Artificial Intelligence (AI) surrounds us, and it has become an inherent part of our everyday lives whether we are aware or not. Digital AI machines, also known as bots, are the mechanism for almost everything we experience daily, ranging from smartphone to TV apps. From Netflix’s “Recommendation Engine” tool to the Instagram “explore” portion of the app, all the recommendations and pictures are brought to life by AI bots. AI enables social media giants such as Facebook and Twitter to target ads for their clients with extreme precision. AI also exists in our homes and can be in the form of smart devices that react to a change in temperature or lighting. The shift towards autonomous vehicles powered by AI has become a reality and is no longer something you see solely in sci-fi movies. We live in exciting times, at the forefront of a technological ‘AI revolution’. Now you are probably wondering, what is AI? Is it a robot that walks and talks and has feelings? No — at least, not yet.
Defining Artificial Intelligence
Artificial Intelligence exists at the convergence of computers, math, and data, which aims to mimic the human decision-making process.
Think of AI as an umbrella, under this umbrella, there are two key components: Machine Learning and Deep Learning. Machine learning is the subset of AI which uses statistical learning algorithms to build smart systems. Deep learning, on the other hand, is the subset of AI that uses artificial neural networks to mimic how a human brain filters information.
The design of these two learning systems is to discover patterns using historical data and apply these learned patterns to new, unseen data. AI systems learn by minimizing errors, similar to humans. As previously said, AI is an imperfect replication of our decision-making process.
Think back to when you were young, and you touched a hot stove, you burned your hand and know not to touch hot things again because you now know it will hurt. AI learns similarly, initially making lots of errors and then eventually learning from them. The bots need to make these errors as a part of the learning process, as do humans. AI systems are constructed to minimize the mathematical distance between the error and the correct output. This is called training.

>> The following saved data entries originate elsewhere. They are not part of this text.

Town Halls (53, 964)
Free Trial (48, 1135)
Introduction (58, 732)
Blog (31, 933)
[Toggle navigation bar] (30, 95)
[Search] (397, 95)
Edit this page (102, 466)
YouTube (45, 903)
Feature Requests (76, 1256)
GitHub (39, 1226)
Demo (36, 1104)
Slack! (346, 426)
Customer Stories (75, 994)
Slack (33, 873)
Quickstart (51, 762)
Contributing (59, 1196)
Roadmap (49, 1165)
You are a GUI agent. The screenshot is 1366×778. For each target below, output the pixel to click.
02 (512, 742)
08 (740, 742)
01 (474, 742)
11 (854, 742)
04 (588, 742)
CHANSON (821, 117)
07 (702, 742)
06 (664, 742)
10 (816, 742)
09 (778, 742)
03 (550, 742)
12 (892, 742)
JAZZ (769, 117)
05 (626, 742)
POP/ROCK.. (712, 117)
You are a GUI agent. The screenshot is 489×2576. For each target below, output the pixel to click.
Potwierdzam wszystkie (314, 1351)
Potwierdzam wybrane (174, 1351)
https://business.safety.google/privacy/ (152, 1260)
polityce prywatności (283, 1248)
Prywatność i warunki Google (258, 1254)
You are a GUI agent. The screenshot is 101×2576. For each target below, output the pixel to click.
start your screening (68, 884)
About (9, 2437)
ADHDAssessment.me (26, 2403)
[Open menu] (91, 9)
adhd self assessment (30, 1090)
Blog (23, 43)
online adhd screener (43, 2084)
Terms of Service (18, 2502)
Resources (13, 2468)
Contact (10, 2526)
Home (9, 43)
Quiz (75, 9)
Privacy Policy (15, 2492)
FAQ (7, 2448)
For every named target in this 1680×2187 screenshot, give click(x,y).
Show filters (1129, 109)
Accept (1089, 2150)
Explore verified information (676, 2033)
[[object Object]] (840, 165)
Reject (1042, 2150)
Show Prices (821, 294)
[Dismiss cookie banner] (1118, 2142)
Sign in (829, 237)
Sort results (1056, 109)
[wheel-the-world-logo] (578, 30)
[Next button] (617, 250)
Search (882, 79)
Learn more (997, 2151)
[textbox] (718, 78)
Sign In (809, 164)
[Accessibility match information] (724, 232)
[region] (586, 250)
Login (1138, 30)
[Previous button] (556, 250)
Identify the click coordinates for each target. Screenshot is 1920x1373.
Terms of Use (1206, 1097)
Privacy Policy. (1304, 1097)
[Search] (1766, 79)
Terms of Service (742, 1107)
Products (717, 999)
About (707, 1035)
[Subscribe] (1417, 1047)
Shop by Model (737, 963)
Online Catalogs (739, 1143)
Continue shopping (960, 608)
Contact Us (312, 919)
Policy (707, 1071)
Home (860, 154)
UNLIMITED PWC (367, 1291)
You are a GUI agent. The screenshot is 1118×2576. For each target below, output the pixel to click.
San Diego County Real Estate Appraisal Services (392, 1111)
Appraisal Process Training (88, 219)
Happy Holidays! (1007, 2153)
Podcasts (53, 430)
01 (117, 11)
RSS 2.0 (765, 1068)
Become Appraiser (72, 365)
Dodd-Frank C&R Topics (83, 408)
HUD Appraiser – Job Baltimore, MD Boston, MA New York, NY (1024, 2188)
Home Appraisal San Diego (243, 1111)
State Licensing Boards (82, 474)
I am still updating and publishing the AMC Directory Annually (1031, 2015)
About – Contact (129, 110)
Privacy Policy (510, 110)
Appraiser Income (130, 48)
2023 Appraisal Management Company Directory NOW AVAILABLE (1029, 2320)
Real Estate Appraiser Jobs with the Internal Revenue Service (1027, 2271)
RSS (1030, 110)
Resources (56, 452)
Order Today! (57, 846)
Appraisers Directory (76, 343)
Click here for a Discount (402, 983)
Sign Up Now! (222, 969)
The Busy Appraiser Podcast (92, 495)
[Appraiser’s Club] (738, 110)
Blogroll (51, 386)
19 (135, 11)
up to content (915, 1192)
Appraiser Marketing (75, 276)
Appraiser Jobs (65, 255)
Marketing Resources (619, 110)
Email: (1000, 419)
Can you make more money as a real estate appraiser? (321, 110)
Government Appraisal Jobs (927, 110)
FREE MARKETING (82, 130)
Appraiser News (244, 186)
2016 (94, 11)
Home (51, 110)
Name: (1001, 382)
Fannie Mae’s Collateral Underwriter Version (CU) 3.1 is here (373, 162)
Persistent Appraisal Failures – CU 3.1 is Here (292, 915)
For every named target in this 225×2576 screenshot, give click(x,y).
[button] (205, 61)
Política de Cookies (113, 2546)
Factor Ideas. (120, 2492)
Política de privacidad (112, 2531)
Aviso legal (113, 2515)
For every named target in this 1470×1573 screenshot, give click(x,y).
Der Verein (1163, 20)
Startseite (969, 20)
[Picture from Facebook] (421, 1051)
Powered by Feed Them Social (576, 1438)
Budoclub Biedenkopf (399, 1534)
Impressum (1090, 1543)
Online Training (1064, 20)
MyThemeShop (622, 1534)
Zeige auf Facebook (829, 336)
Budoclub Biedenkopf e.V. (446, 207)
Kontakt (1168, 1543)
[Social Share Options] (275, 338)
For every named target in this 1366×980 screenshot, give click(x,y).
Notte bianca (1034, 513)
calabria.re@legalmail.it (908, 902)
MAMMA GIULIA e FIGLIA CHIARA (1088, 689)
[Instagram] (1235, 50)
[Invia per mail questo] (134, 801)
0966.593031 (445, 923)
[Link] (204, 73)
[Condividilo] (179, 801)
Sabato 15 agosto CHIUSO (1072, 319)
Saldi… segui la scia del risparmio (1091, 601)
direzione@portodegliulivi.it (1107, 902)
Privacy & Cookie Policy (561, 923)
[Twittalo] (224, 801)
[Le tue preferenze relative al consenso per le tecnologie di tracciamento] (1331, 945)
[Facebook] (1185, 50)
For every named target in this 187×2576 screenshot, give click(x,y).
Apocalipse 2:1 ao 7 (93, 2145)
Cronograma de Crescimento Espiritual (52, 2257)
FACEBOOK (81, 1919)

The most interesting way to assess the intelligence of modern AI is not mathematically but philosophically. Before a child can walk independently, those infants rely on adults for years. In a matter of minutes or hours, we can train an AI system from scratch to do a task with optimal accuracy. Similarly to training humans, we can show a child three photographs, one of a dog, one of a cat, and one of a horse, and these three unique animals are now indelibly imprinted on the child’s mind. It takes tens of thousands of images to train an AI model to do the same task properly. Beyond that, the child can simultaneously do multiple things. This includes classifying pictures of animals, as well as talking, walking, etc. The zenith of modern AI systems is still limited to singular tasks and cannot be trained to perform cross-functional tasks.
The AI Revolution Today
Human neural networks have about 86 billion neurons and 150 trillion synapses, and an average number of 1,744 synapses per neuron. Contrastly, one of the world’s largest artificial neural networks has a capacity of 175 billion machine learning parameters or artificial “synapses.” 150 trillion/150 billion = 1,000. In other words, the most powerful AIs would have to scale by a factor of one thousand for their connections to be on par with the brain.
However, it is not the size capacity of AI models that limits their abilities. It is our understanding of the brain which limits the scope of modern machine learning systems. Humans don’t possess a deep enough understanding of the brain to replicate it dependably and completely.
One of the most renowned computer scientists of our generation and often revered as the ‘father’ of deep learning, Geoffrey Hinton, has many quotes with this same sentiment. “The brain has about ten thousand parameters for every second of experience. We do not have much experience about how systems like that work or how to make them so good at finding structure in data.”
For Artificial Intelligence systems to scale to human intelligence, the entire paradigm may have to be changed, which is hopefully something we will witness in our lifetimes. Hinton also said, “[talking about AI] …we’re very used to this in banking, for example. ATM machines are better than tellers if you want a simple transaction. They’re faster, they’re less trouble, they’re more reliable, so they put tellers out of work”, and this is a great analogy for where the AI revolution is today.